• _Task_: Among the following entries, count the lines that contain "agent" and report only the result.

• _Records provided_:
____

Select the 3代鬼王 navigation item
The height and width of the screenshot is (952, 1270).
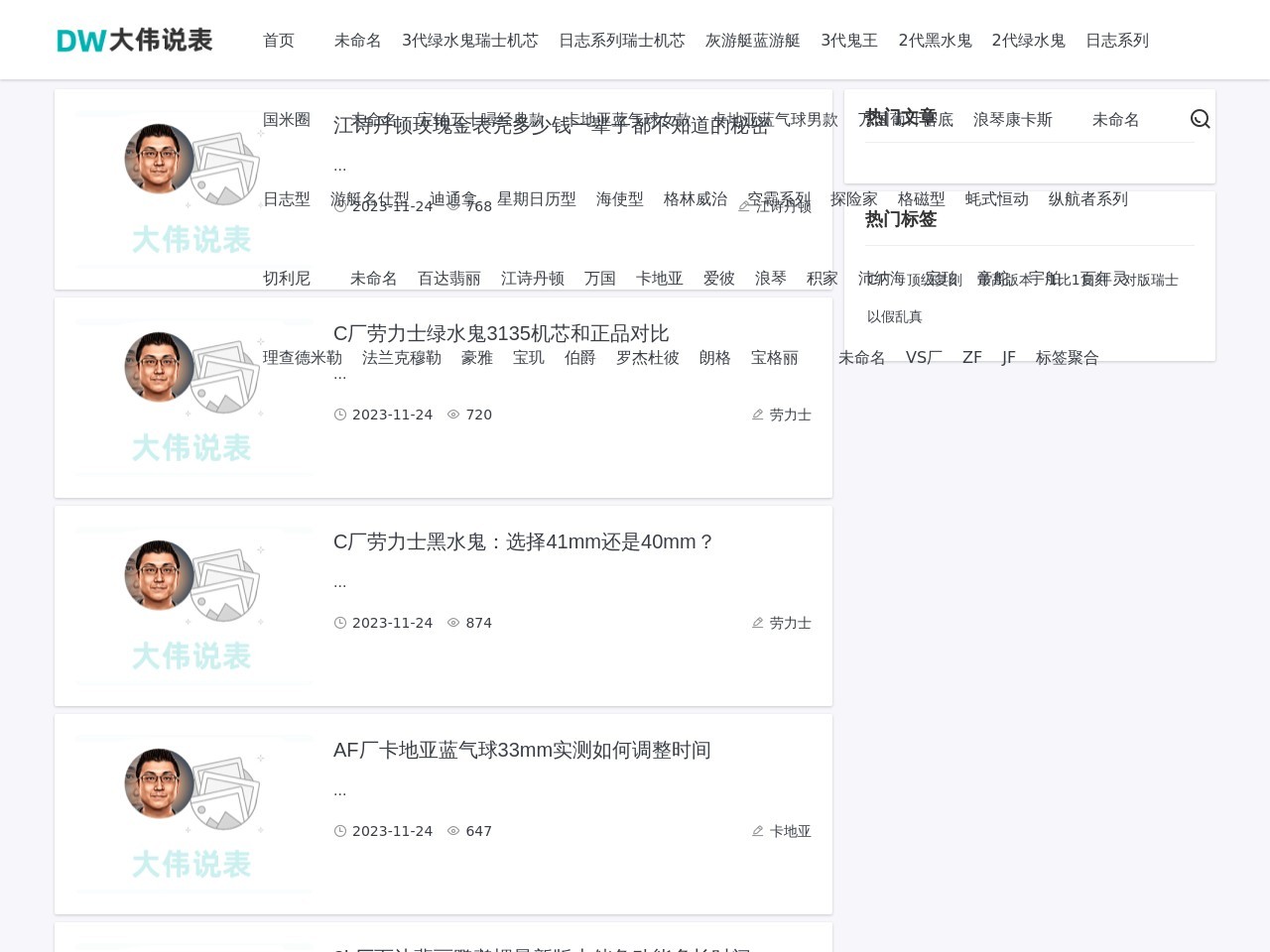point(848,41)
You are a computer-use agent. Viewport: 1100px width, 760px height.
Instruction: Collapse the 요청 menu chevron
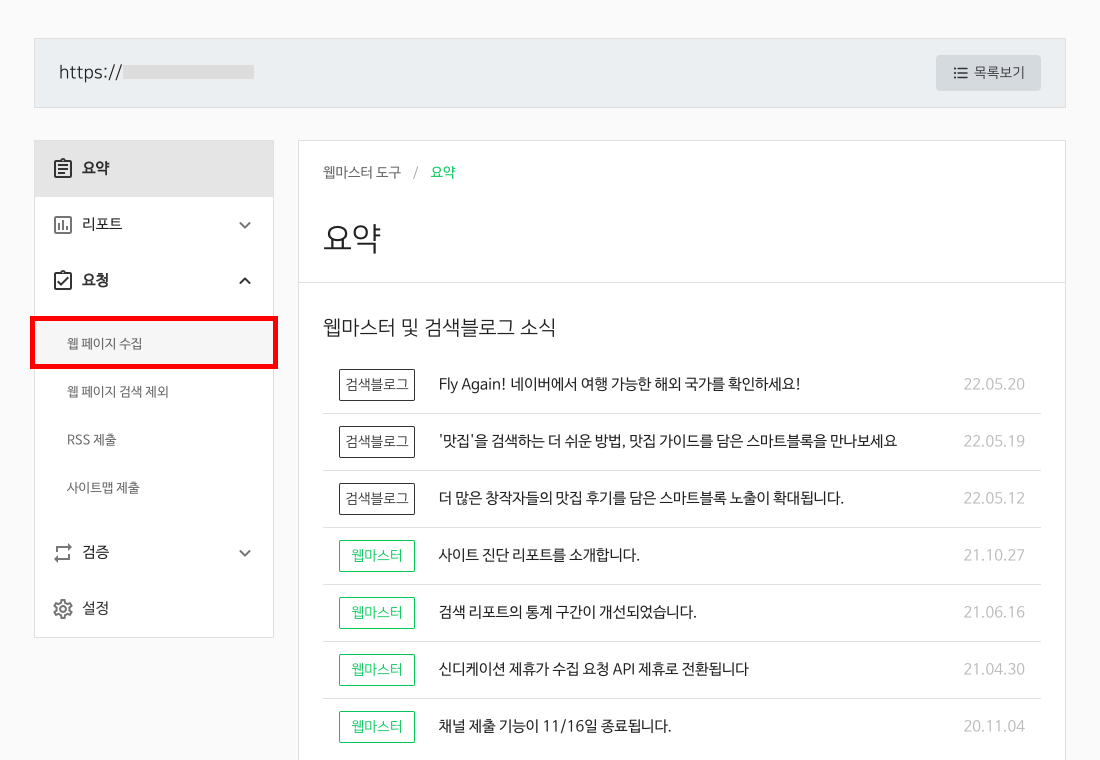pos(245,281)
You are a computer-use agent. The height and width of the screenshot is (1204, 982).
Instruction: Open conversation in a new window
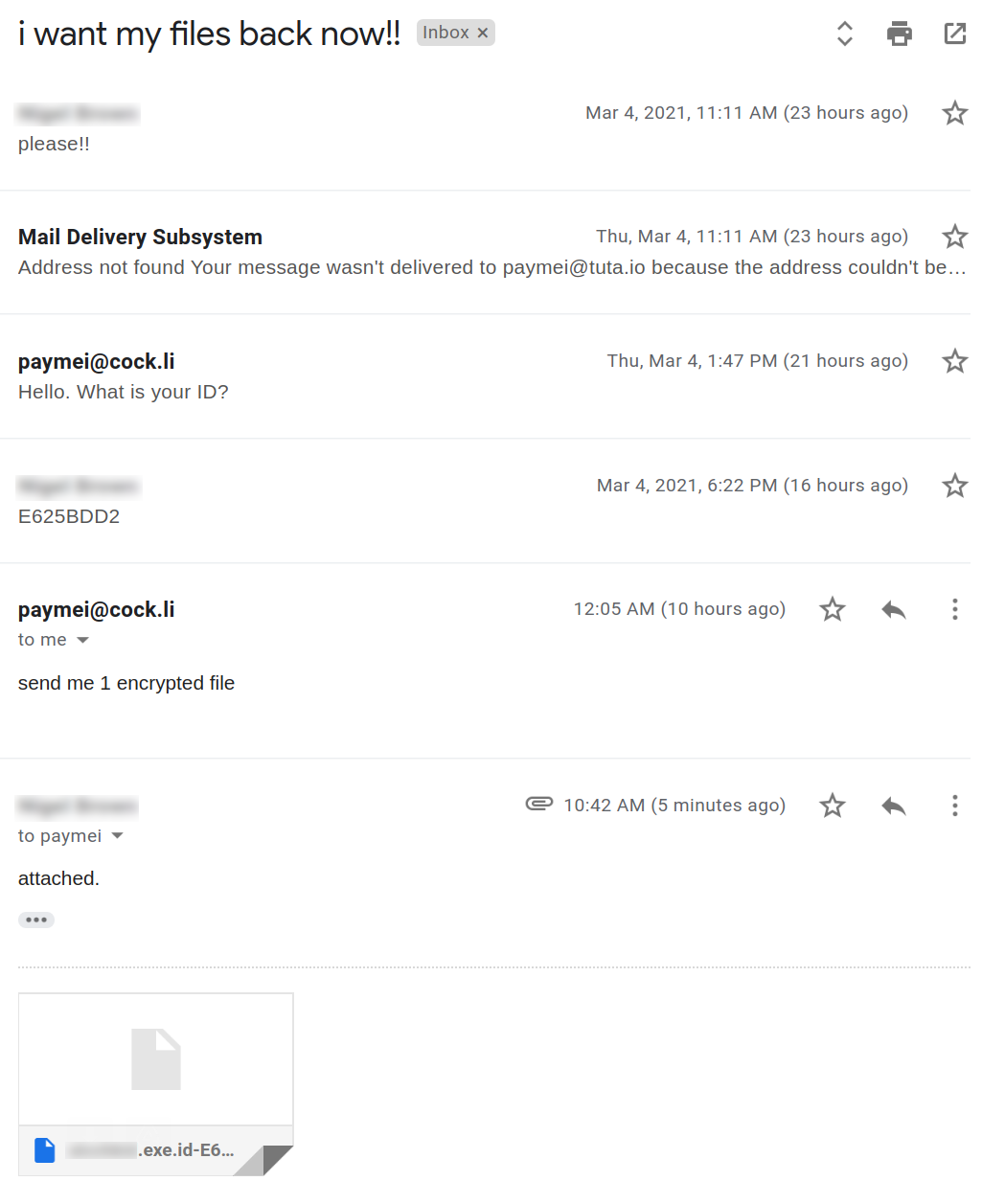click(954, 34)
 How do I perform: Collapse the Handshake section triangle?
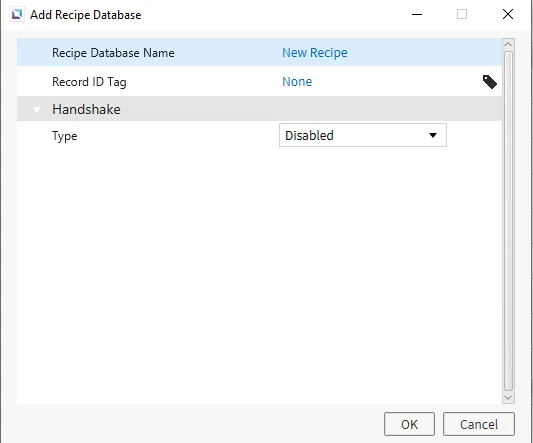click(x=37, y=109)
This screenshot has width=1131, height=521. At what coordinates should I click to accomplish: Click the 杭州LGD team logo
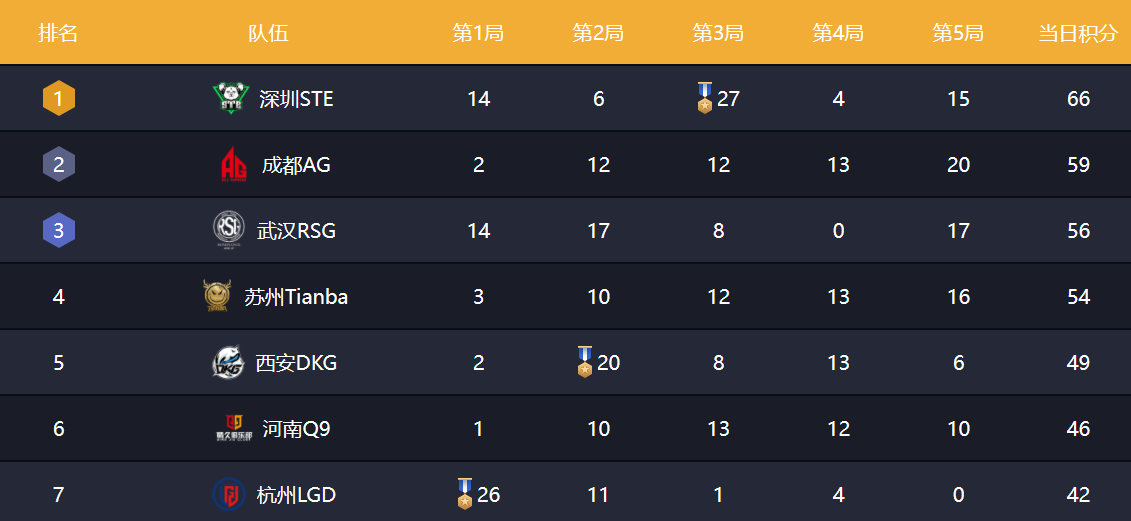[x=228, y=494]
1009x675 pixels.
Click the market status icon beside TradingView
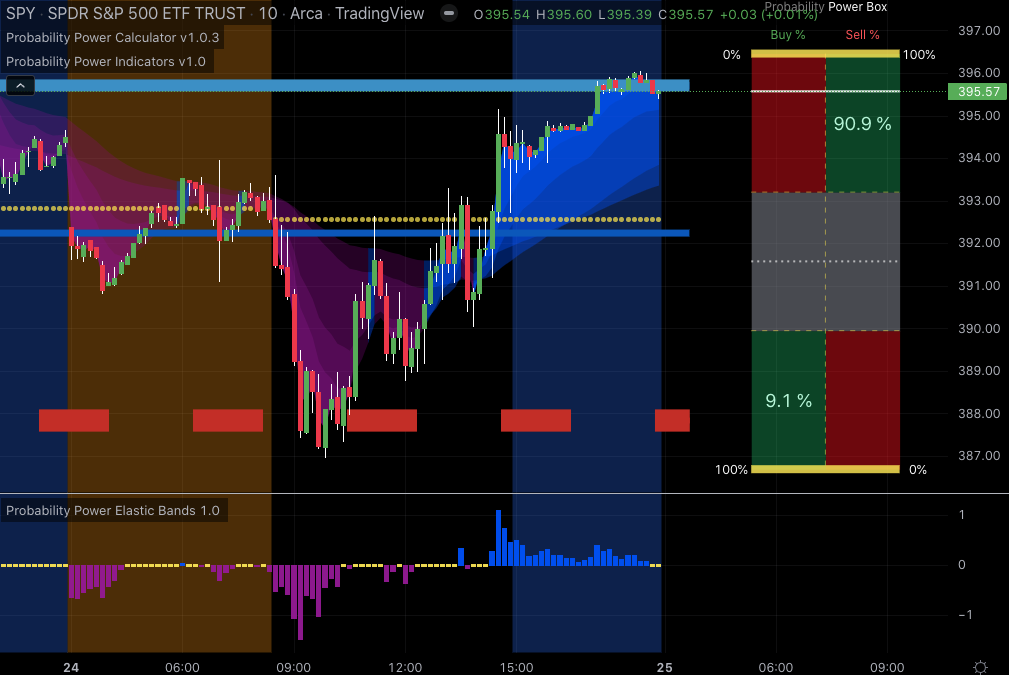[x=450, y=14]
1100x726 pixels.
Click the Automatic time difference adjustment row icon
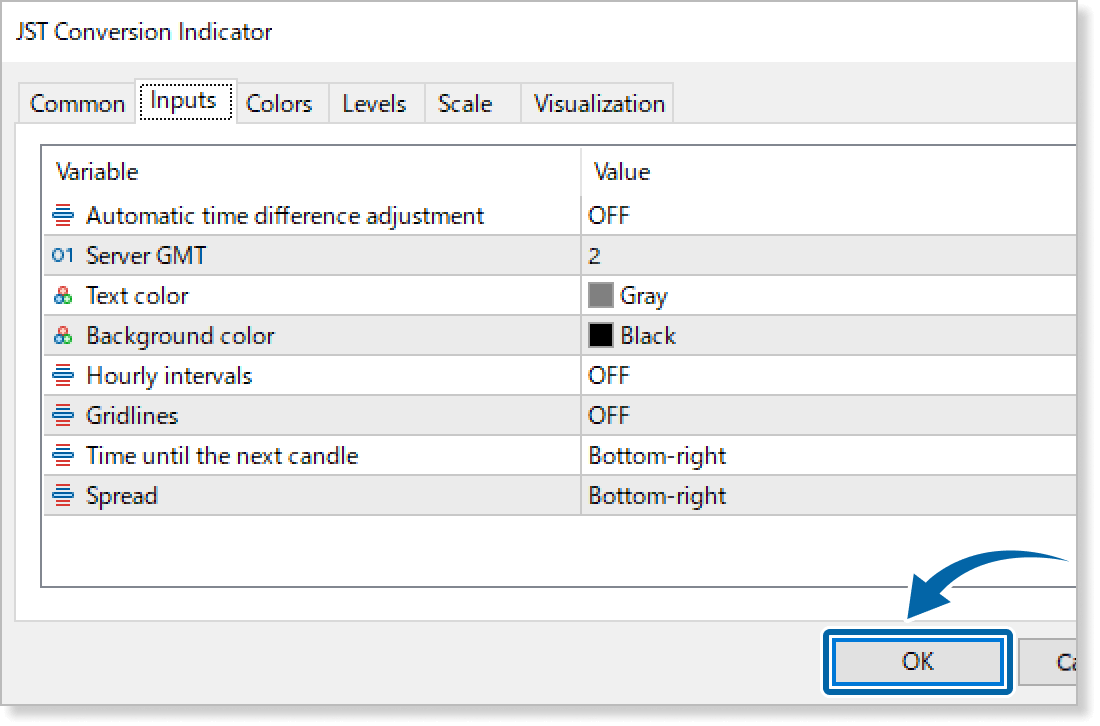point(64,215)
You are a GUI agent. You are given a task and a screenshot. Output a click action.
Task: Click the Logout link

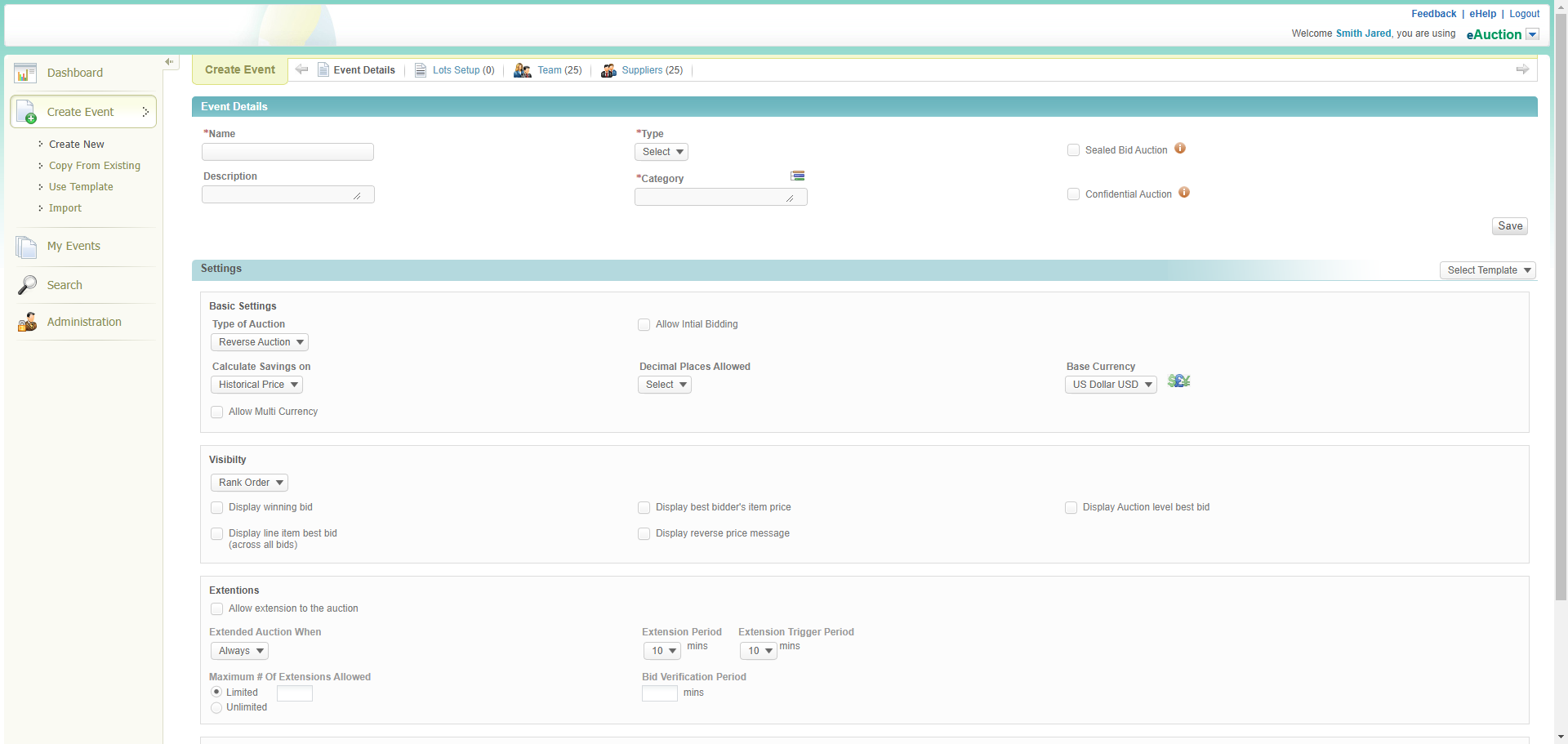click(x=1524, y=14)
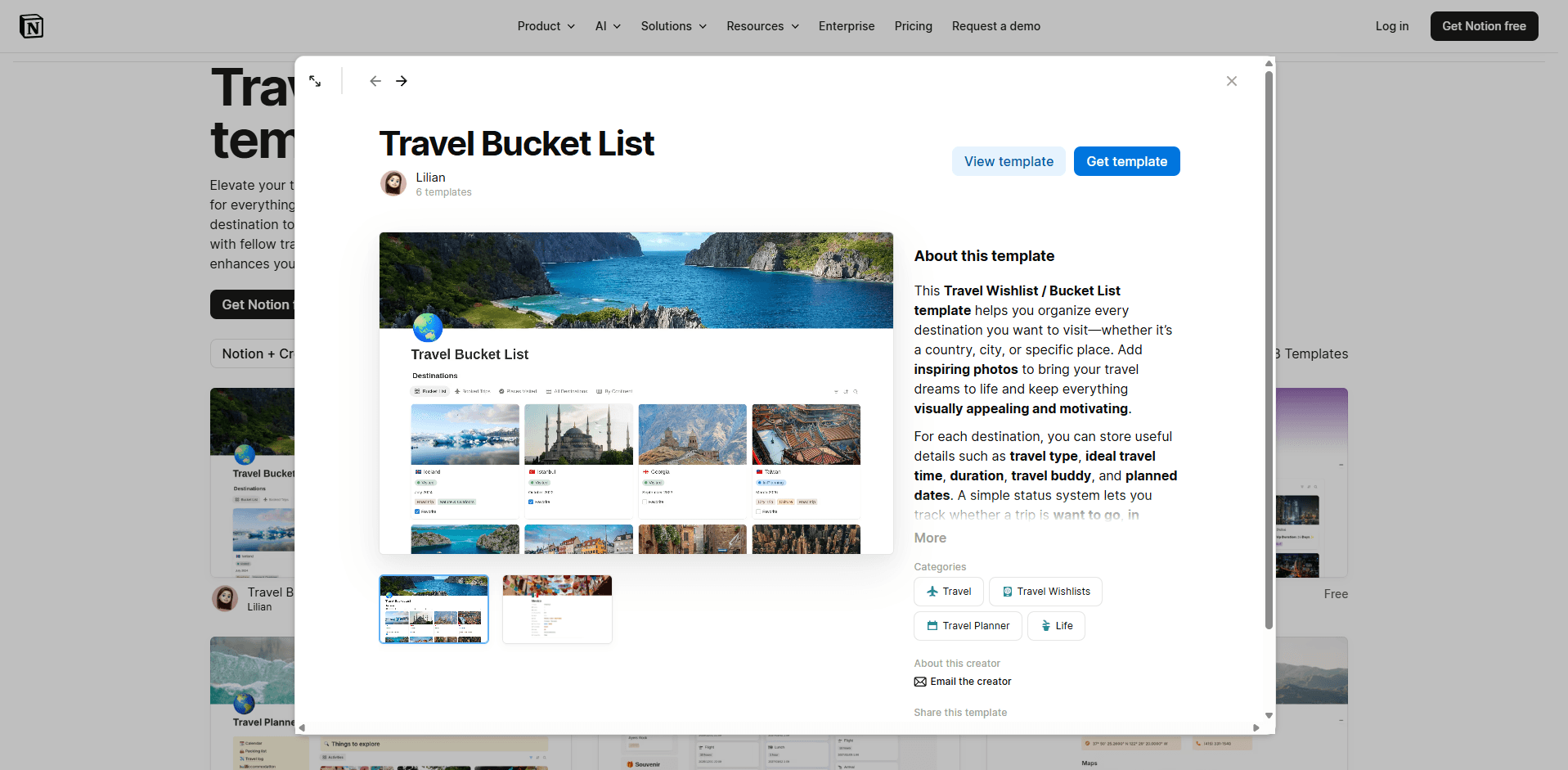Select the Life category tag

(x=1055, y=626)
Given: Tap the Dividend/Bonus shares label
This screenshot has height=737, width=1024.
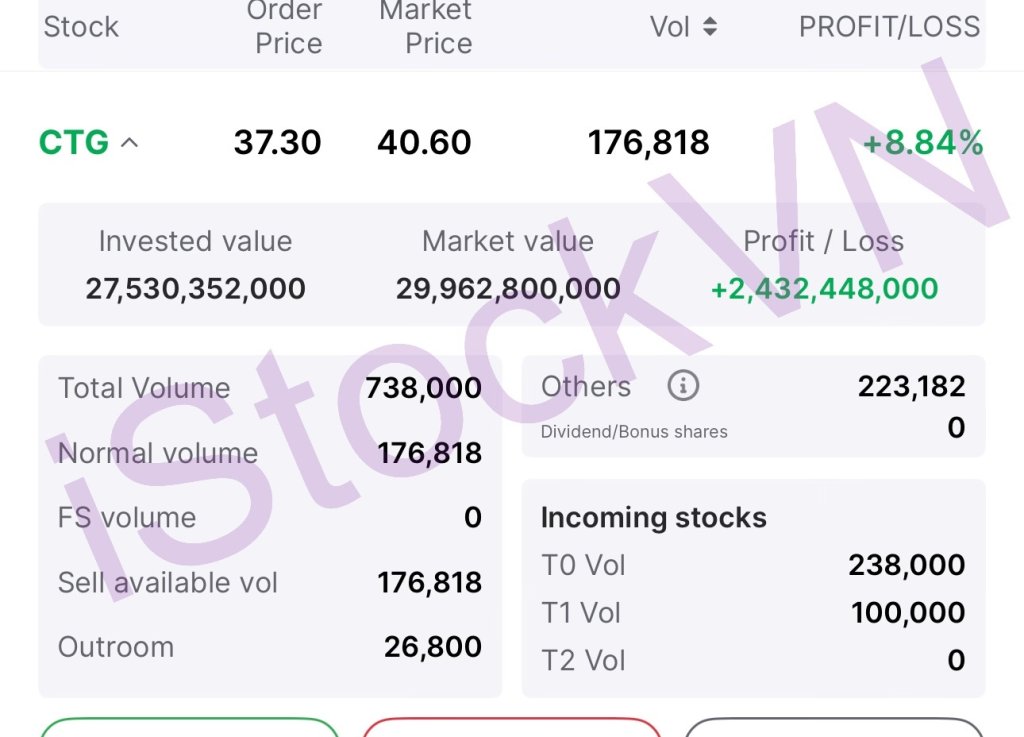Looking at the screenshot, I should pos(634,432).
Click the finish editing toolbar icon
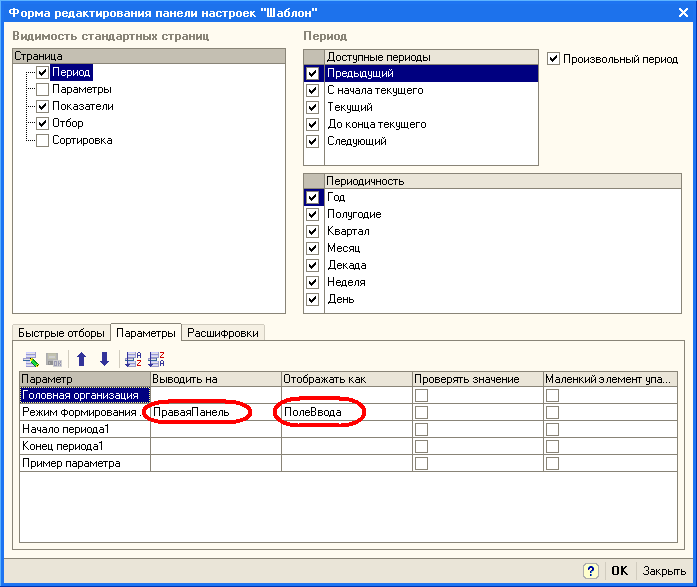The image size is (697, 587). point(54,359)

____

• _Solved problem_: 3